Joseph E.B. Lumbard (born 1969) is an American Muslim scholar of Islamic studies and associate professor of Quranic studies at the College of Islamic Studies at Hamad Bin Khalifa University in Qatar. He is the author, editor, and translator of several scholarly books and many articles on Islamic philosophy, Sufism, and Quranic studies. He has been considered a leader of the Perennialists movement within Islam.

Biography

Born and raised in Washington D.C., Lumbard was brought up within the Episcopal Church, serving as an altar boy.  In his teenage years he lost interest and he was introduced to Islam when a sophomore at George Washington University.  He converted to Islam a year and a half later.

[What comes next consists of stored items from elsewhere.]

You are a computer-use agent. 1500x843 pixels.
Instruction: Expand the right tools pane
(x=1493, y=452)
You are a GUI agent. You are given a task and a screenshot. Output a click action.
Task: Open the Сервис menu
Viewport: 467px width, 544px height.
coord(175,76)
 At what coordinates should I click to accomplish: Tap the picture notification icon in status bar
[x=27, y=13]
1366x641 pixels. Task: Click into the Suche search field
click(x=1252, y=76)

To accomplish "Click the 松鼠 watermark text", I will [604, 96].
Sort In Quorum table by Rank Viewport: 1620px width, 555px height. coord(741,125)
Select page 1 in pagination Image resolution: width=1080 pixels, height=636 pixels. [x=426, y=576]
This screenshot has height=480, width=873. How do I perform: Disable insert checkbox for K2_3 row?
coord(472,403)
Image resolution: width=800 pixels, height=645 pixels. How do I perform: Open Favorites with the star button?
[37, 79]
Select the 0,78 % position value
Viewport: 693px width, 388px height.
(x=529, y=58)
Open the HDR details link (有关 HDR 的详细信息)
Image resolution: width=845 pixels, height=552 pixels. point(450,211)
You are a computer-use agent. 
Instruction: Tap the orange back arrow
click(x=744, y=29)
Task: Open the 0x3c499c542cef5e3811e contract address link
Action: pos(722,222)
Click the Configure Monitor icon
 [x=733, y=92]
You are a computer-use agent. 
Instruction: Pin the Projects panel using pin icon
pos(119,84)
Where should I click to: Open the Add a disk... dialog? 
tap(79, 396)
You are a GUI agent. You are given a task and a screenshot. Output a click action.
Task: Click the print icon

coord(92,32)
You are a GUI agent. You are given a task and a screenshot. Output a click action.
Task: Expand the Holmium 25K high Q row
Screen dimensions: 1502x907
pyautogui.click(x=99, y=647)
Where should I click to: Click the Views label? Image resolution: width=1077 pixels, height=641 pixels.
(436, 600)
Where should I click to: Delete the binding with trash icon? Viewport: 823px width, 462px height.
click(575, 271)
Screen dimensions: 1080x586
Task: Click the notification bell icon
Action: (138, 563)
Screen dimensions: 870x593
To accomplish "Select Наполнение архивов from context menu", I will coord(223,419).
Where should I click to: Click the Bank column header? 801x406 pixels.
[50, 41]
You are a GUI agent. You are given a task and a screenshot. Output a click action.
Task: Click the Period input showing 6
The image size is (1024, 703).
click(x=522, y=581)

He received a Ph.D. and M.Phil. in Islamic Studies from Yale University, an M.A. in Religious Studies and a B.A. from the George Washington University. In order to complement his Western university training, he studied Qur´an, Hadith, Sufism, and Islamic philosophy with traditional teachers in Morocco, Egypt, Yemen, and Iran. Lumbard began his teaching career at the American University in Cairo (2002-2005) after receiving a PhD in Islamic studies from Yale University. After serving as an advisor for interfaith affairs to King Abdullah II of Jordan, he became the director of the Islamic and Middle Eastern Studies Program at Brandeis University. He has also served as an assistant professor of Arabic and Translation Studies at the American University of Sharjah.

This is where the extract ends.